## WORK TO DO
Repeat the lines from the start of the data through the line containing "Action: (157, 497)", inclusive, replacing "Viewport" with "Screen size" and leaving everything else unchanged.

Records from a collection
'''

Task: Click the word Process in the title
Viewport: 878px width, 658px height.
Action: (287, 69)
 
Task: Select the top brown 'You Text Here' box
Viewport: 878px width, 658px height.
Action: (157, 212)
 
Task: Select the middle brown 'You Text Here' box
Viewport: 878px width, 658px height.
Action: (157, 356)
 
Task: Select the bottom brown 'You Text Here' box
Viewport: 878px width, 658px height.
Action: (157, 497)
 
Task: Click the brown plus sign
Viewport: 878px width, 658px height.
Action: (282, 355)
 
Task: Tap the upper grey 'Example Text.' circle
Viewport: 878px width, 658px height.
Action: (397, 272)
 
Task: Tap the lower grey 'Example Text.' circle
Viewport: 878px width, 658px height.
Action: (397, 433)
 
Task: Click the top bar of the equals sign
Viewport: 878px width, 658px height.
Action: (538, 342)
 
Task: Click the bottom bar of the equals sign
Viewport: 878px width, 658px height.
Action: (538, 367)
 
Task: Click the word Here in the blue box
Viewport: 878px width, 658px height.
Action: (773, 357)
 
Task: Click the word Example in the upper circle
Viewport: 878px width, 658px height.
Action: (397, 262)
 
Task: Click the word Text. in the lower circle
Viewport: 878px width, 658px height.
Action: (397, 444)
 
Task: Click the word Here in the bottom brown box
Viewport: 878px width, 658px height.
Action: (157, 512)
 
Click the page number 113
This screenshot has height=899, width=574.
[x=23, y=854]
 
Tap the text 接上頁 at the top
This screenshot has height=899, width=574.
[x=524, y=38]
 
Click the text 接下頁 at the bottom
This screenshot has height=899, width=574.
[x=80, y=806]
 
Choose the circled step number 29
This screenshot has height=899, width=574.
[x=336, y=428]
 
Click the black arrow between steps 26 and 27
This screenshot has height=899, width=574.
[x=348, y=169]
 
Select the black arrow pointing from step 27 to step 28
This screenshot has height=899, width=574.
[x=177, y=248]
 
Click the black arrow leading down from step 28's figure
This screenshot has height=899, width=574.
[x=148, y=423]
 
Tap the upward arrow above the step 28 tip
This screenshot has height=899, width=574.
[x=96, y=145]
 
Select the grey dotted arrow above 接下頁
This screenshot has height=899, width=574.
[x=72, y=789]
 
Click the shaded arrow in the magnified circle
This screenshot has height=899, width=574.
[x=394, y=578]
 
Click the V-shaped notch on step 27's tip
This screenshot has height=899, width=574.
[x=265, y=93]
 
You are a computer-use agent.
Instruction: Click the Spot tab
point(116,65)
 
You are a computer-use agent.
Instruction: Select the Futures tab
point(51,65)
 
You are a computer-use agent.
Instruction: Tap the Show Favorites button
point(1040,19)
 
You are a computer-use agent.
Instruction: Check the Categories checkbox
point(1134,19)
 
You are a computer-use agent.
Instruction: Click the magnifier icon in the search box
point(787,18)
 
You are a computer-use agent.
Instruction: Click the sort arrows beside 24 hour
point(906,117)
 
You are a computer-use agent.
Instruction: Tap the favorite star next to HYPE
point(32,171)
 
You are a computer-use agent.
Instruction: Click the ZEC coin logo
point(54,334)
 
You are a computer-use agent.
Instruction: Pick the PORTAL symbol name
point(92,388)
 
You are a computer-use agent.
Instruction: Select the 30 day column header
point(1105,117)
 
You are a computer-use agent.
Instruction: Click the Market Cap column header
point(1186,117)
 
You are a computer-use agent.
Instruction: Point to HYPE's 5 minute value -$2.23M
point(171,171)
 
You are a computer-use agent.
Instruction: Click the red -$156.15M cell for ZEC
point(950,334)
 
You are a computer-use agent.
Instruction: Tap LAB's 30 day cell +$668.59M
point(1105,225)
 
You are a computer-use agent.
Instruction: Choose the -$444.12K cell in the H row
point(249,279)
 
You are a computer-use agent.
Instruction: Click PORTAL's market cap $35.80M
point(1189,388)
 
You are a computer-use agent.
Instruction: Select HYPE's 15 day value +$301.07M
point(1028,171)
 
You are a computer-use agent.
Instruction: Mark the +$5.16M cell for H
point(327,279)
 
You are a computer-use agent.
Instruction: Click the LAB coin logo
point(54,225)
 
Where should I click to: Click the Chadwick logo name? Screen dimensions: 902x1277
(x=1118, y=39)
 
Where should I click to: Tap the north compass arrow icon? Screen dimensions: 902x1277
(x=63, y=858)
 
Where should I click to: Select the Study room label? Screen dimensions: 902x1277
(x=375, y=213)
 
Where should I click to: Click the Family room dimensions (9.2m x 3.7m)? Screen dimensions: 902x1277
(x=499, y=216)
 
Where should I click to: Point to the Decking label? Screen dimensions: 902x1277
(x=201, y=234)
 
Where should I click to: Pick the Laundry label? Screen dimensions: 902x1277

'''

## WRITTEN RESPONSE
Task: Click the word Process in the title
Screen size: 878px width, 658px height.
Action: (287, 69)
 
Task: Select the top brown 'You Text Here' box
Screen size: 878px width, 658px height.
Action: (157, 212)
 
Task: Select the middle brown 'You Text Here' box
Screen size: 878px width, 658px height.
Action: (157, 356)
 
Task: Select the bottom brown 'You Text Here' box
Screen size: 878px width, 658px height.
Action: (157, 497)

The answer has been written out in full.